The invention will now be described in more detail by way of examples. "Parts" in the table means parts by weight.

Examples 1 to 3, Comparative Examples 1, 2

(Modulation of sealing agent for liquid crystal dropping method)

Each of the resin components was mixed and stirred at a ratio shown in the following Table 1, and then the photopolymerization initiator was heated and dissolved. Then, the filler or the like was dispersed in a 3-roll mill, and then filtered through a metal sieve to prepare a sealant for a liquid crystal dropping method.

(assessment)

The following evaluations were carried out for the sealants of Examples 1 to 3 and Comparative Examples 1 and 2. The results are summarized in Table 1.

(1) Panel display mottled assessment

Using the sealants of Examples 1 to 3 and Comparative Examples 1 and 2, a panel was used, and a visible light having a cutoff of light of 400 nm or less was used to irradiate visible light of 1000 mJ/cm ² with an ultraviolet irradiation device. Then, the hot oven at 120 ° C was hardened for 1 hour, and the color mottle of the liquid crystal at the periphery of the sealing portion was observed by visual observation based on the following criteria.

◎ (all colorless mottled)

○ (only the corners are colored and mottled)

△ (The color mottled area is less than 1 mm from the seal)

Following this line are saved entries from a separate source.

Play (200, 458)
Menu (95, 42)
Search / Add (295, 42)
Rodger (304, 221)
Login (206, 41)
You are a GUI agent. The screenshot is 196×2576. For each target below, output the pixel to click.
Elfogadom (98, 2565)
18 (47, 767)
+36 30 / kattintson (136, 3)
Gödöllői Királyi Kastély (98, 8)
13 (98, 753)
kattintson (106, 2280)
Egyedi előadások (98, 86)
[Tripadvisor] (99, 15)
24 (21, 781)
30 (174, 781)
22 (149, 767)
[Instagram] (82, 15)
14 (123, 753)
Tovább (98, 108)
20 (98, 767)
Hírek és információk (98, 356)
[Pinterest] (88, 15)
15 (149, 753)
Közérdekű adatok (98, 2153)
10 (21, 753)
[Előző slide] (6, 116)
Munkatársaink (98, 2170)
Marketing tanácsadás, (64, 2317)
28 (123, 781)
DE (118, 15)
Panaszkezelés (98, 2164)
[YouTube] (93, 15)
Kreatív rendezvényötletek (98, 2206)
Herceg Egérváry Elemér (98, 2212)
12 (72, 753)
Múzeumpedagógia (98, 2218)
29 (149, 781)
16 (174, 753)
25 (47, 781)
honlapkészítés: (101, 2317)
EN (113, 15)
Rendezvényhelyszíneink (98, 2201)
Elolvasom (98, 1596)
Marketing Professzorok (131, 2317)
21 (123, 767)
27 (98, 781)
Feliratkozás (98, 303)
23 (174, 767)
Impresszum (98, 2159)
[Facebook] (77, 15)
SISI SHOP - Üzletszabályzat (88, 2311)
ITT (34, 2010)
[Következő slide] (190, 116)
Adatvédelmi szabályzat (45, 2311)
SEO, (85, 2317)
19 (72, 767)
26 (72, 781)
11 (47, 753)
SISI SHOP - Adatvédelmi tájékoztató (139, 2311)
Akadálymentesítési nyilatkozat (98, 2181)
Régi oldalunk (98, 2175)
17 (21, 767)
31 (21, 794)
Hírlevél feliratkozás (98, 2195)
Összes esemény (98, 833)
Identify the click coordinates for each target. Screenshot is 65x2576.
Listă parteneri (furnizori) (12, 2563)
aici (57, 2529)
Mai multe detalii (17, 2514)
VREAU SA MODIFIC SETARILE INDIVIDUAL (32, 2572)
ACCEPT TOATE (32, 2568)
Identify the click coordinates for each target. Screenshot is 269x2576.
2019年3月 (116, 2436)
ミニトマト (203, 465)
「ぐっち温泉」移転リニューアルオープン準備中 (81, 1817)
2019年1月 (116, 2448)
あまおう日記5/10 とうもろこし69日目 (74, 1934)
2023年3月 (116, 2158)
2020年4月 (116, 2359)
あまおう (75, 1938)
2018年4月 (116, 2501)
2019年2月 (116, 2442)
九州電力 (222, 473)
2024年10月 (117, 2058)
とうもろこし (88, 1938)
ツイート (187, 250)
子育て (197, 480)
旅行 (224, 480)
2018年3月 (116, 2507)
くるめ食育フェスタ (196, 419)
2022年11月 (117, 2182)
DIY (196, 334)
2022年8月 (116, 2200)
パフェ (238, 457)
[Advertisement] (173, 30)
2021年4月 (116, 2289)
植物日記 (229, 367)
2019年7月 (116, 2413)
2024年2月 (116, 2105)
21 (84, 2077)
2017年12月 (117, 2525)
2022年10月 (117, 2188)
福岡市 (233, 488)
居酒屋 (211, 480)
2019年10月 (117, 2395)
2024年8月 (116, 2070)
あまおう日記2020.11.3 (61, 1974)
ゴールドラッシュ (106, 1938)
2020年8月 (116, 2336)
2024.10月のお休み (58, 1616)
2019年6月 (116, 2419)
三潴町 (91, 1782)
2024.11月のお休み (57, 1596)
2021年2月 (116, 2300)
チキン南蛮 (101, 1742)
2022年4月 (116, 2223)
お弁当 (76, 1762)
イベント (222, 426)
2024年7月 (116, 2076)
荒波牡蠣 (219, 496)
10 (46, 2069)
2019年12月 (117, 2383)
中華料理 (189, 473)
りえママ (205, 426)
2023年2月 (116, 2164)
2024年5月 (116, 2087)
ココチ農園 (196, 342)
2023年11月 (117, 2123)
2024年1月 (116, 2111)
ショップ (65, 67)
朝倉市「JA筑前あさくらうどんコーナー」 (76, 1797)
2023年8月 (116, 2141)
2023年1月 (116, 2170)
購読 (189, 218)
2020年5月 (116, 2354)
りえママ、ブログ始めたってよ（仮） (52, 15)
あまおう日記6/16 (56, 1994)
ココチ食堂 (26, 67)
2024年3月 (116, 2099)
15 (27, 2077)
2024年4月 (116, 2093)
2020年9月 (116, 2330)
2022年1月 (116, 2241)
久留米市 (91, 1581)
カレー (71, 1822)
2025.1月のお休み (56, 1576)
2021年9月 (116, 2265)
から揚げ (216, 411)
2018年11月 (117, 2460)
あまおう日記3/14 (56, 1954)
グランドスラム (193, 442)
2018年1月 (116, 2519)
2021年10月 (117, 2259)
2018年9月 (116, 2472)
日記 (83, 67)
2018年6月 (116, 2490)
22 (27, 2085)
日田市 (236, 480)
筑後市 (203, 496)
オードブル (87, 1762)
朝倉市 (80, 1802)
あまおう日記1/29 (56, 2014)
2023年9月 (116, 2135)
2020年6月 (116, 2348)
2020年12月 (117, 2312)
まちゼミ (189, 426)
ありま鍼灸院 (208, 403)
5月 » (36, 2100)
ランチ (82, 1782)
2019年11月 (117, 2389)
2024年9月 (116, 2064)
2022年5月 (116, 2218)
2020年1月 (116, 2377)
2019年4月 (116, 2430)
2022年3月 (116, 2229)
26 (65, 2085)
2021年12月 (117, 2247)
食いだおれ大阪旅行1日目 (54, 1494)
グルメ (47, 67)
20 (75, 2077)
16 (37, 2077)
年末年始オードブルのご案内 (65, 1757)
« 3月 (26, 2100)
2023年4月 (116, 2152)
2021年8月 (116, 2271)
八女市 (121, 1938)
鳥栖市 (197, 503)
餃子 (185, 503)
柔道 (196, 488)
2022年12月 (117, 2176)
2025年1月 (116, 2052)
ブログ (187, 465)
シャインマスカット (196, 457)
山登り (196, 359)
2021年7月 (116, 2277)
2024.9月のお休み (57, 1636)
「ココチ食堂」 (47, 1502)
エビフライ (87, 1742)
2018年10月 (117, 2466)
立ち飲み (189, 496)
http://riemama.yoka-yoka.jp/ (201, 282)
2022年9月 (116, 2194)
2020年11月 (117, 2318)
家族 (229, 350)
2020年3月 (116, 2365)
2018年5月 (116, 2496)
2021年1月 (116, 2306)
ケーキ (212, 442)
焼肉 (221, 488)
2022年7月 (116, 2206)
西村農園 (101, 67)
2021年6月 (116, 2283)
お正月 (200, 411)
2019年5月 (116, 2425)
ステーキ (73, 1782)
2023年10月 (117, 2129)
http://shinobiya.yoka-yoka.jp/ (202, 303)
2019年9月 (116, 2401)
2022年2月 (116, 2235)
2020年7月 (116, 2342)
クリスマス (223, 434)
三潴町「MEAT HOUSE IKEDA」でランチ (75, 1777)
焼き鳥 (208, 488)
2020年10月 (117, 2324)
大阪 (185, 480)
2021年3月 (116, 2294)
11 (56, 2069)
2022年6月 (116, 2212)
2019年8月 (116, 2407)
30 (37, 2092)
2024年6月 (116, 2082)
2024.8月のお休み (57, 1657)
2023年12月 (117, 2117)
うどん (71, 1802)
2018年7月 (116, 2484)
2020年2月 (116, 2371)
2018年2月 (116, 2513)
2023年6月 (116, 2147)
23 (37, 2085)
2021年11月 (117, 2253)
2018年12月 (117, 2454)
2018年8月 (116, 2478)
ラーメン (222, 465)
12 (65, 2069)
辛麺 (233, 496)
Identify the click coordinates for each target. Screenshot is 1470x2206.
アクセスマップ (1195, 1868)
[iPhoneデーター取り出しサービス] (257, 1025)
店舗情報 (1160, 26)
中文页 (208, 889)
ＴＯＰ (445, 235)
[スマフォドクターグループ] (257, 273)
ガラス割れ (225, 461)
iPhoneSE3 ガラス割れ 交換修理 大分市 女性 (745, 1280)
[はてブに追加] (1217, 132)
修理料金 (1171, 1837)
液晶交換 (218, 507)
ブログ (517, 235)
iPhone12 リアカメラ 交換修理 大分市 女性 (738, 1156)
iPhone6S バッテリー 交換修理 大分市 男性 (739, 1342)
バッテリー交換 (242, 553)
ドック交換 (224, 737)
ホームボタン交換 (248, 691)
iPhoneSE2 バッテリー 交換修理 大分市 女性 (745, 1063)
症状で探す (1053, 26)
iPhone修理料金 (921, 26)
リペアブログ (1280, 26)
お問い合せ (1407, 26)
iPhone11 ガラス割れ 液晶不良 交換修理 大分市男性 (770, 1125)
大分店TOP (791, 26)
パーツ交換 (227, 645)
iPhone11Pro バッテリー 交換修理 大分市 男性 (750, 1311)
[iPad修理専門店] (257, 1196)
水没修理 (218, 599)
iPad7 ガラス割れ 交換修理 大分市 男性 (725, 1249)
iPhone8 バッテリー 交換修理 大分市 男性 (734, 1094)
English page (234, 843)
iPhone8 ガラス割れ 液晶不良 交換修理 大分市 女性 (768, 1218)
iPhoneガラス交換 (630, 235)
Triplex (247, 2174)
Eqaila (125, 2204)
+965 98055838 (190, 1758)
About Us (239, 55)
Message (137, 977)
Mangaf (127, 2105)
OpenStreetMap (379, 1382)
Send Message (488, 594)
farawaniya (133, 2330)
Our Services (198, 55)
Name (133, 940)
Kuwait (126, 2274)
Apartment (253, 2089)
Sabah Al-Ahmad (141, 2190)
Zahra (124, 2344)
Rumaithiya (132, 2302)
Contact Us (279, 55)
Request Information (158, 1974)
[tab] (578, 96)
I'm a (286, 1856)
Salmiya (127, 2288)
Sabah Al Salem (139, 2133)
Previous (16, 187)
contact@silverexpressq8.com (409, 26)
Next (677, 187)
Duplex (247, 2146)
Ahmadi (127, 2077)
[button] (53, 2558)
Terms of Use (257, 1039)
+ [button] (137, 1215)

× (The area where the color is mottled is 1 mm or more from the seal)

(2) Determination of resistivity of sealant

0.1 g of the sealants of Examples 1 to 3 and Comparative Examples 1 and 2 were placed in a sample bottle, and visible light of 1000 mJ/cm ^{2 was} irradiated, and after hardening, liquid crystal (MLC-6866-100, manufactured by Merck) was added. The ml was placed in an oven at 120 ° C for 1 hour and then left at room temperature for 0.5 hours. The sample bottle from the end of the treatment was taken out of the liquid crystal, and the liquid electrode LE21 (manufactured by Ando Electric Co., Ltd.) was placed, and the resistivity of the liquid crystal after 4 minutes was measured using a Voltageometer R-8340 manufactured by Advantest. Determined according to the following criteria.

◎ (3.00E+12 or more)

○ (1.00E+12~2.99E+12)

△(5.00E+11~9.99E+11)

× (4.99E+11 or less)

Further, the "3.00E+12" of the specific resistance value is "3.00 x 10 ¹² ", and the same description in Table 1 also shows the same meaning.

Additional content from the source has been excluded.